- WHAT TO WORK ON: The response has to be every entry, printed word for word.

· · ·

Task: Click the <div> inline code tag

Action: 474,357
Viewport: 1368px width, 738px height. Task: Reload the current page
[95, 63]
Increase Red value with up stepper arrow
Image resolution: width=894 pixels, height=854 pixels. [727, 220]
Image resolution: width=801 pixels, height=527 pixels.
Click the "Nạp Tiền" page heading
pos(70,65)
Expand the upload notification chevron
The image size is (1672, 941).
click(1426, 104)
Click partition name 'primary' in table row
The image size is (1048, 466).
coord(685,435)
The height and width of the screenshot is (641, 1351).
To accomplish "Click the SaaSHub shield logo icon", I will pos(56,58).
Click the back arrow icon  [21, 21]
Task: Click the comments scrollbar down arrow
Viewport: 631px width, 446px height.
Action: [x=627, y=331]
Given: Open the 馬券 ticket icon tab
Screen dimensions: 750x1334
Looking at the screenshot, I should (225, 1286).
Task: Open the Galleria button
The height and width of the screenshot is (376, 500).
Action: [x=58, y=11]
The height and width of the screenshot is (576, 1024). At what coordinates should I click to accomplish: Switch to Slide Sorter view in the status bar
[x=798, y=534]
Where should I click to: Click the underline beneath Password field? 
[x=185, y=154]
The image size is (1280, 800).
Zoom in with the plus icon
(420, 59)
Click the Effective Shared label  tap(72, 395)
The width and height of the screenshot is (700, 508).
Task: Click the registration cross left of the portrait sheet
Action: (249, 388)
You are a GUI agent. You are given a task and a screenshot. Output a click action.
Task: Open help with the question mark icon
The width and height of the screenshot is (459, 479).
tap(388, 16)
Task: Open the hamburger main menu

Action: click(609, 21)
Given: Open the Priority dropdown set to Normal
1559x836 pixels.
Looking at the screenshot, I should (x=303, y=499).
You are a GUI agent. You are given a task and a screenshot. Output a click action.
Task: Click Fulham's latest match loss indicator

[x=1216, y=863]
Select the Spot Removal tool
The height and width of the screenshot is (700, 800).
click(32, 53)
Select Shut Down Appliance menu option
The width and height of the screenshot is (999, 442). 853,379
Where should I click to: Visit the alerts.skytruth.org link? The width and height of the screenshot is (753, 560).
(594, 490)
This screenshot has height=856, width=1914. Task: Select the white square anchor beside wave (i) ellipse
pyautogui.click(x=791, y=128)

· · ·

- RESULT FOR THIS TASK:
Task: Click the <div> inline code tag

Action: 474,357
Viewport: 1368px width, 738px height. Task: Reload the current page
[95, 63]
Increase Red value with up stepper arrow
Image resolution: width=894 pixels, height=854 pixels. [727, 220]
Image resolution: width=801 pixels, height=527 pixels.
Click the "Nạp Tiền" page heading
pos(70,65)
Expand the upload notification chevron
The image size is (1672, 941).
click(1426, 104)
Click partition name 'primary' in table row
The image size is (1048, 466).
coord(685,435)
The height and width of the screenshot is (641, 1351).
To accomplish "Click the SaaSHub shield logo icon", I will pos(56,58).
Click the back arrow icon  [21, 21]
Task: Click the comments scrollbar down arrow
Viewport: 631px width, 446px height.
Action: [x=627, y=331]
Given: Open the 馬券 ticket icon tab
Screen dimensions: 750x1334
Looking at the screenshot, I should (225, 1286).
Task: Open the Galleria button
The height and width of the screenshot is (376, 500).
Action: [x=58, y=11]
The height and width of the screenshot is (576, 1024). At what coordinates should I click to accomplish: Switch to Slide Sorter view in the status bar
[x=798, y=534]
Where should I click to: Click the underline beneath Password field? 
[x=185, y=154]
The image size is (1280, 800).
Zoom in with the plus icon
(420, 59)
Click the Effective Shared label  tap(72, 395)
The width and height of the screenshot is (700, 508).
Task: Click the registration cross left of the portrait sheet
Action: (249, 388)
You are a GUI agent. You are given a task and a screenshot. Output a click action.
Task: Open help with the question mark icon
The width and height of the screenshot is (459, 479).
tap(388, 16)
Task: Open the hamburger main menu

Action: click(609, 21)
Given: Open the Priority dropdown set to Normal
1559x836 pixels.
Looking at the screenshot, I should (x=303, y=499).
You are a GUI agent. You are given a task and a screenshot. Output a click action.
Task: Click Fulham's latest match loss indicator

[x=1216, y=863]
Select the Spot Removal tool
The height and width of the screenshot is (700, 800).
click(32, 53)
Select Shut Down Appliance menu option
The width and height of the screenshot is (999, 442). 853,379
Where should I click to: Visit the alerts.skytruth.org link? The width and height of the screenshot is (753, 560).
(594, 490)
This screenshot has height=856, width=1914. Task: Select the white square anchor beside wave (i) ellipse
pyautogui.click(x=791, y=128)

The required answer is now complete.